**WORK TASK:**
Below are records to print word for word; include none of their pictures.

================================

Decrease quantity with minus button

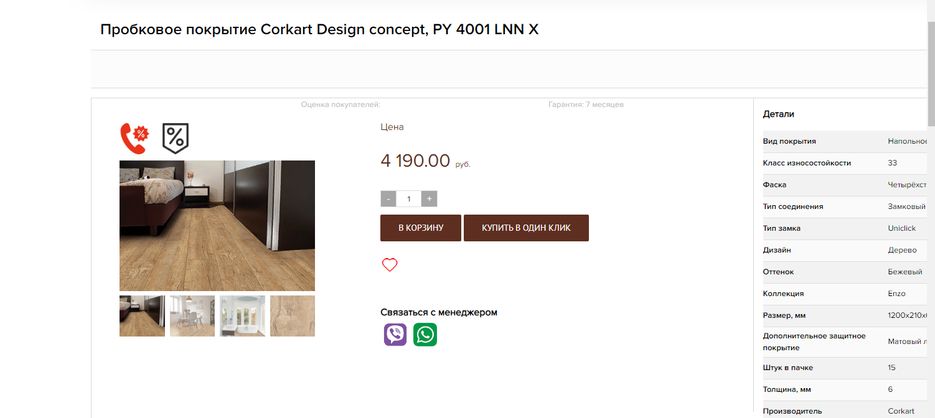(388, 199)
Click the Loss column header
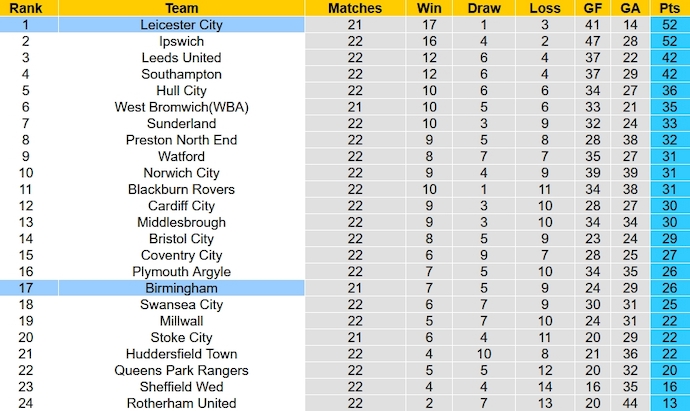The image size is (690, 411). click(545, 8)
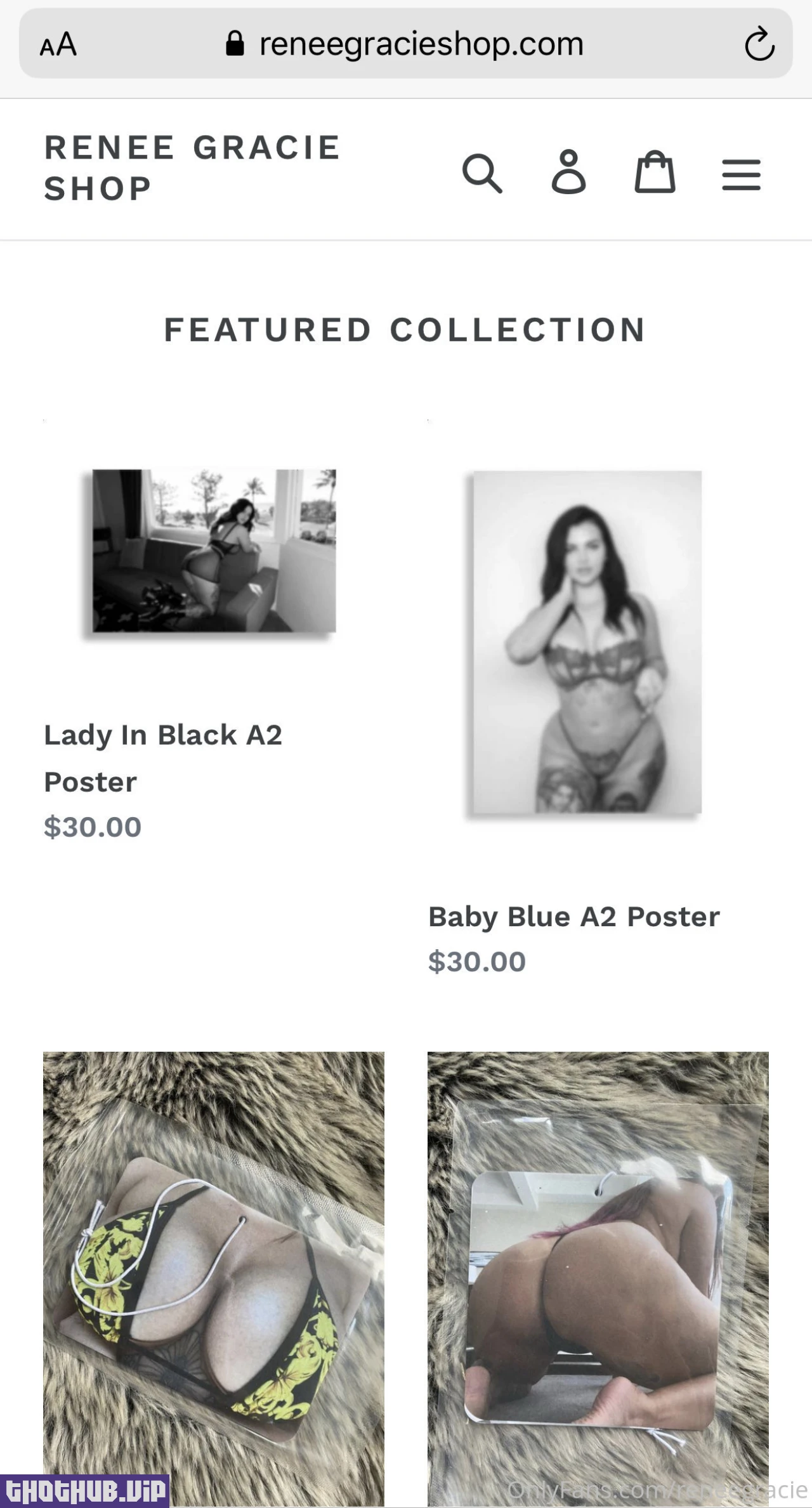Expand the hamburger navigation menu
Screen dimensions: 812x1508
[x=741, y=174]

================================

**REPLY:**
Decrease quantity with minus button

(388, 199)
Click the Loss column header
The image size is (690, 411). click(545, 8)
Expand the hamburger navigation menu
Screen dimensions: 812x1508
[x=741, y=174]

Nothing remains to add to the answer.